Jérémy est arrivé chez BonneGueule début 2015. Diplômé d'HEC Paris en 2013, il a débuté sa carrière professionnelle chez Google à Dublin puis est rentré à Paris à cause de la pluie et a rejoint les équipes cinéma chez Canal+. En parallèle, il lance un blog d'humour Le Sociologue qui se viralise rapidement sur la toile. C'est à ce moment là que Geoffrey et Benoit le contactent pour lui proposer de prendre le poste de Concepteur Rédacteur chez BonneGueule.

Paul Schmitt

Paul a obtenu un master en marketing stratégique à l’Institut Mines – Télécom. Il a ensuite travaillé 3 ans dans un groupe télécom afin de s’initier aux problématiques CRM, emailing, analyse de données, business development et acquisition. La mission de Paul chez BonneGueule consiste à développer l’audience, optimiser le tunnel de conversion et faire la liaison entre notre équipe et l’agence qui gère nos sites internet.

Rafik Senouci

Rafik est diplômé d'un master en communication. Après plusieurs expériences dans le luxe féminin, il décide de s'orienter vers la mode masculine et rejoint BonneGueule en 2013. Depuis, il travaille chaque jour à améliorer l'édito et proposer le meilleur contenu possible.

Florian Deveaux

Florian est diplômé d’un Master II en Brand Management (Iseg Marketing & Communication School).

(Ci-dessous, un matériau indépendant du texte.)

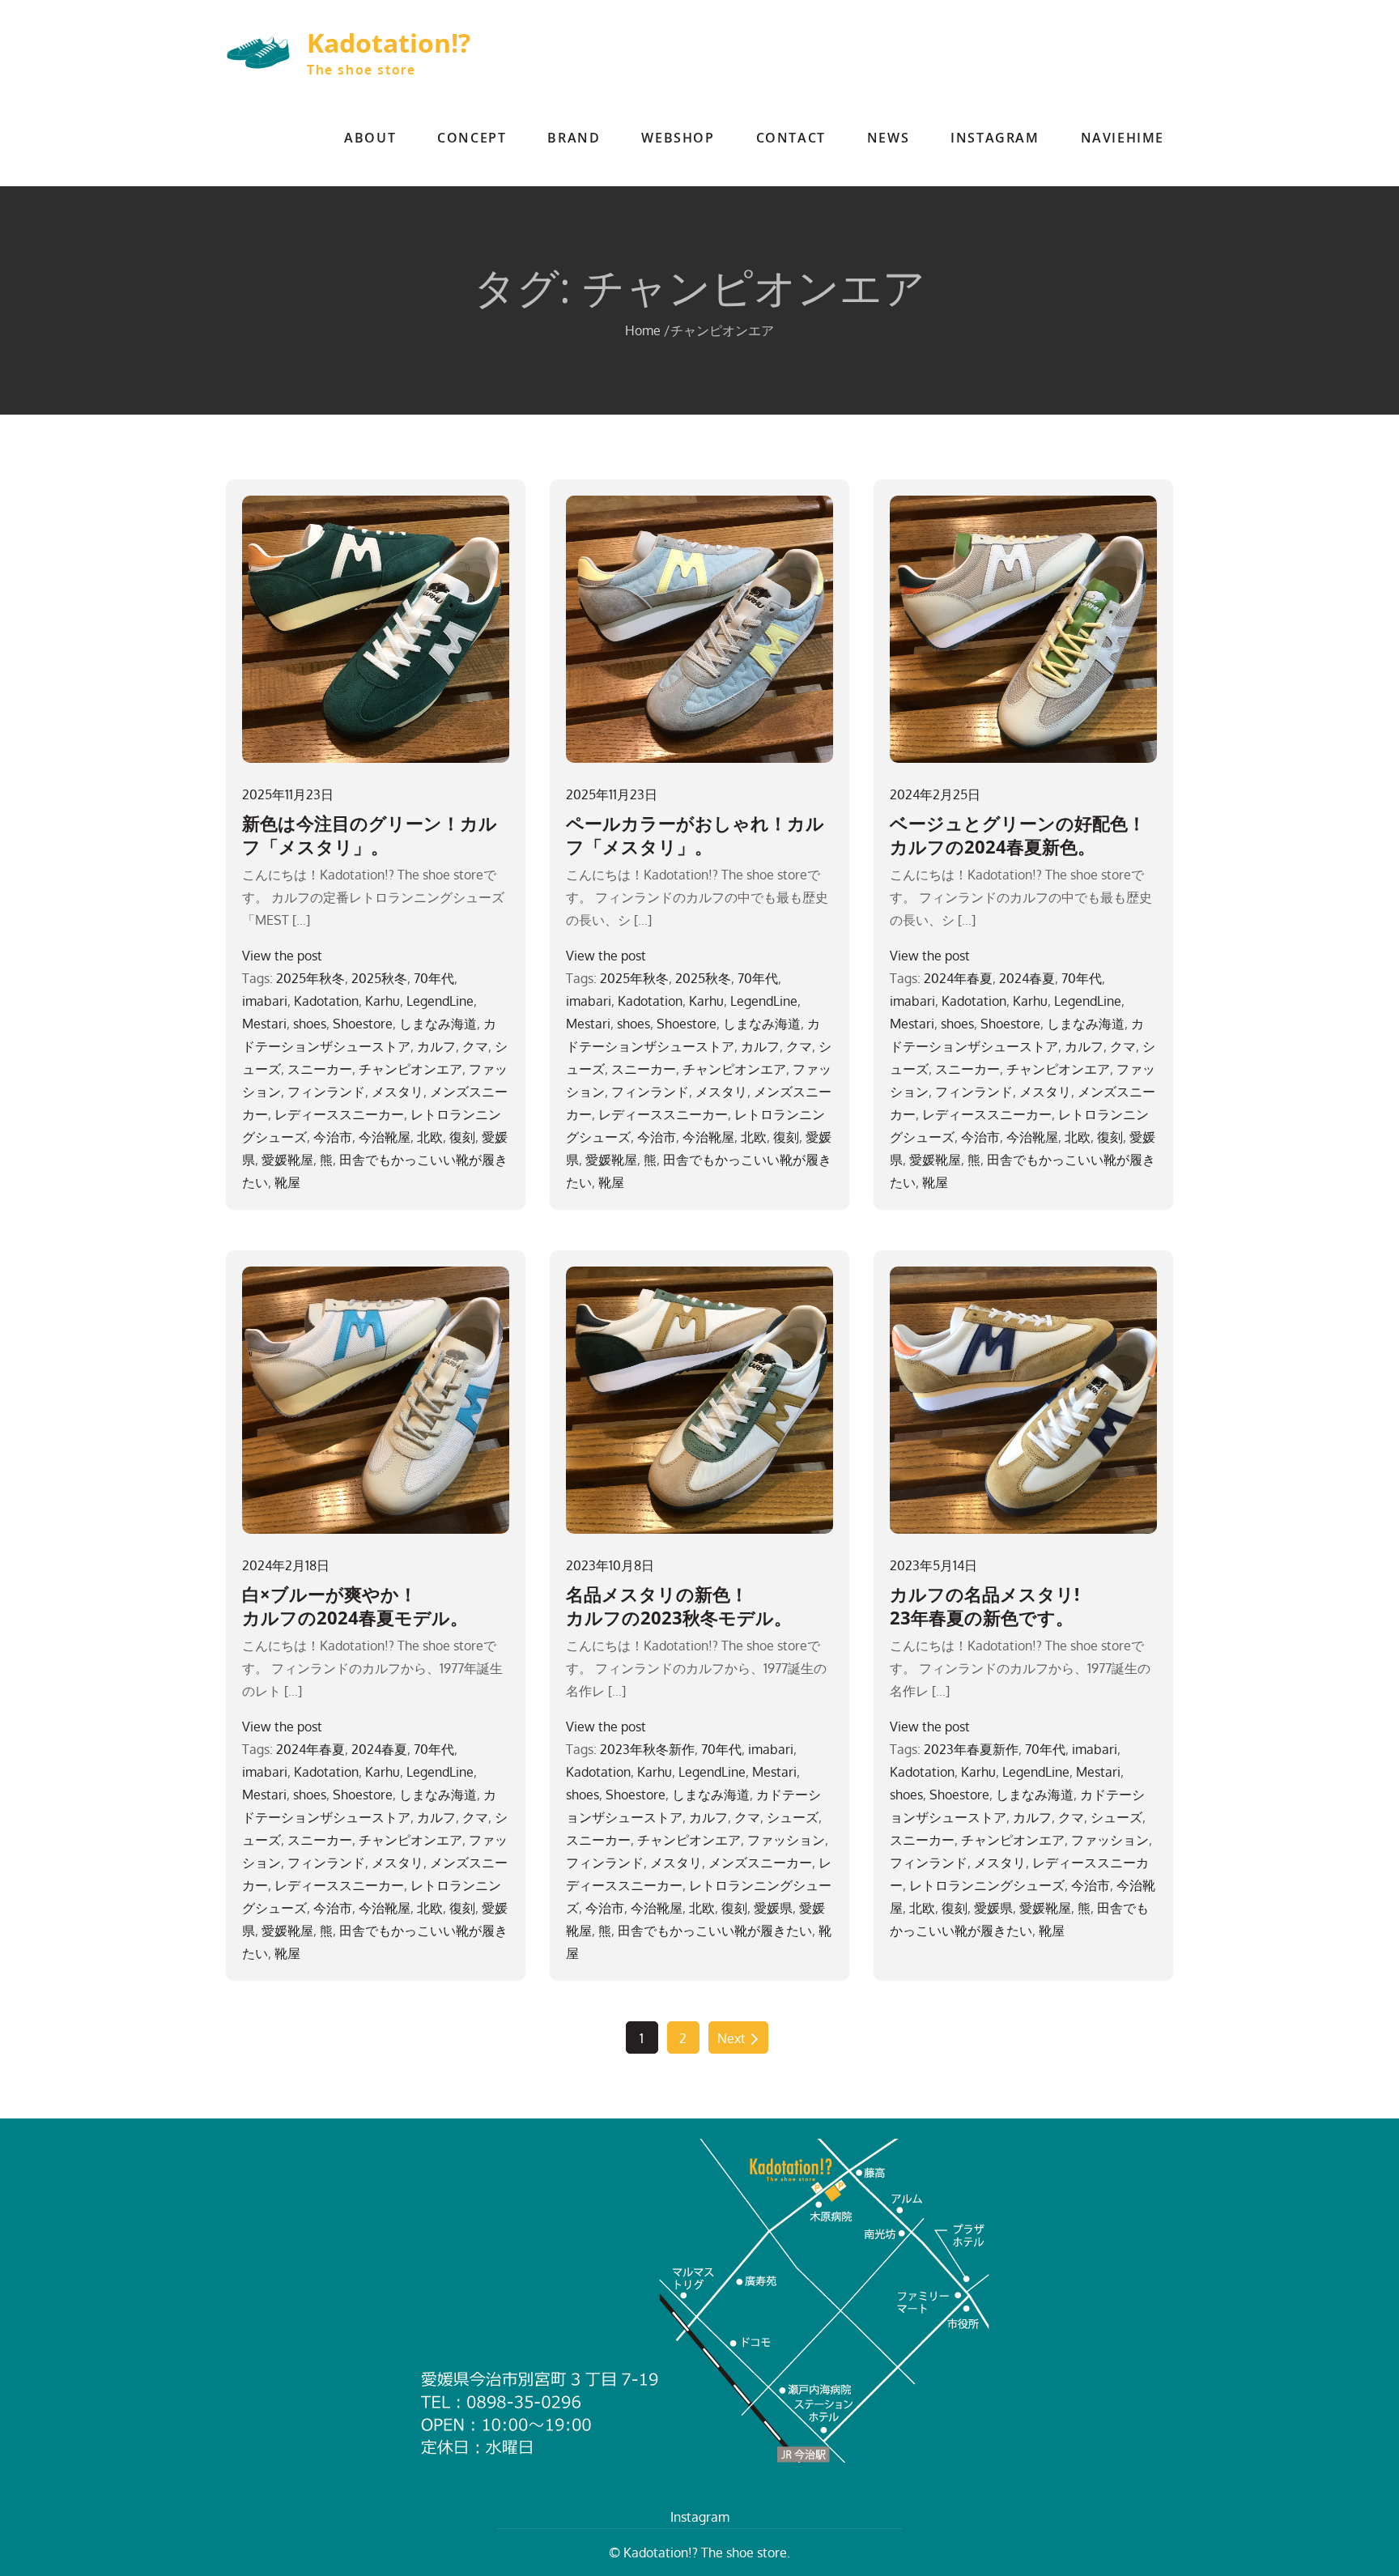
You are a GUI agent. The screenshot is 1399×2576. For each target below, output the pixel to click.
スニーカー (319, 1069)
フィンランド (326, 1092)
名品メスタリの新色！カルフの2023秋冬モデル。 (679, 1605)
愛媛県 (773, 1908)
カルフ (436, 1046)
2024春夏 (1027, 978)
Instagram (994, 138)
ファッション (786, 1840)
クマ (475, 1046)
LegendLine (440, 1001)
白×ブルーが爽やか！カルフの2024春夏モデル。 (355, 1605)
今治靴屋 (384, 1137)
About (370, 138)
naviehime (1122, 138)
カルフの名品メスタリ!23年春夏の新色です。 (984, 1605)
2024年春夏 (958, 978)
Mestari (264, 1023)
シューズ (793, 1817)
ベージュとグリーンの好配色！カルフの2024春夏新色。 (1018, 834)
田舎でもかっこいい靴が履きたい (715, 1930)
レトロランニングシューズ (987, 1885)
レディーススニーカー (339, 1114)
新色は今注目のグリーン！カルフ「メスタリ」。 (369, 834)
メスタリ (397, 1092)
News (888, 138)
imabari (264, 1001)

A sa sortie d’école, il intègre BonneGueule pour gérer tout l'opérationnel. Depuis, il a créé le pôle Expérience Client dont il est responsable aujourd'hui. Son job est d'imaginer des nouveaux services et d'organiser tous les points de contact (eshop et boutiques) pour fournir un parcours avant, pendant et après achat sans couture afin de chouchouter les clients BonneGueule

Long Bui-Thai

Long est diplômé d’un BTS Audiovisuel option montage et post-production. Durant ses deux années d’études, il apprend en autodidacte le cadrage et la réalisation. A sa sortie d’école, il fait un stage de 6 mois chez Jobteaser puis se met en auto-entreprise pendant 1 an afin de fournir ses services en tant que cadreur-monteur. Il intègre alors BonneGueule en 2014 en tant que Chef de projet Audiovisuel.

Euxane Laot

Euxane a réalisé une prépa école de commerce avant d'intégrer cette année l'école de mode ModeEstah. Elle a rejoint BonneGueule en mars 2016 pour son stage de fin de troisième année. Euxane s'épanouit au pôle éditorial du média et gère des projets faisant intervenir la communauté.

Jason Ricard

Jason s’est orienté après une année de MANAA vers un BTS Design Graphique à Lyon. Il fonde ensuite son entreprise autour d’une marque de vêtement pour homme en circuit court. Passionné par l’entrepreneuriat notamment dans les domaines de l’économie collaborative et alternative, il rejoint alors l’équipe de BonneGueule début décembre 2015 pour développer un projet ambitieux et proche de ses convictions. Jason intervient sur l’ensemble des projets impliquant du graphisme et de la photographie.

Antoine Gautier

Antoine est diplômé d’une licence en Sociologie. Après avoir passé 3 ans et demi chez Frenchtrotters en tant que responsable du flagship, il rejoint BonneGueule en novembre 2015 en tant que Responsable de la boutique de Paris.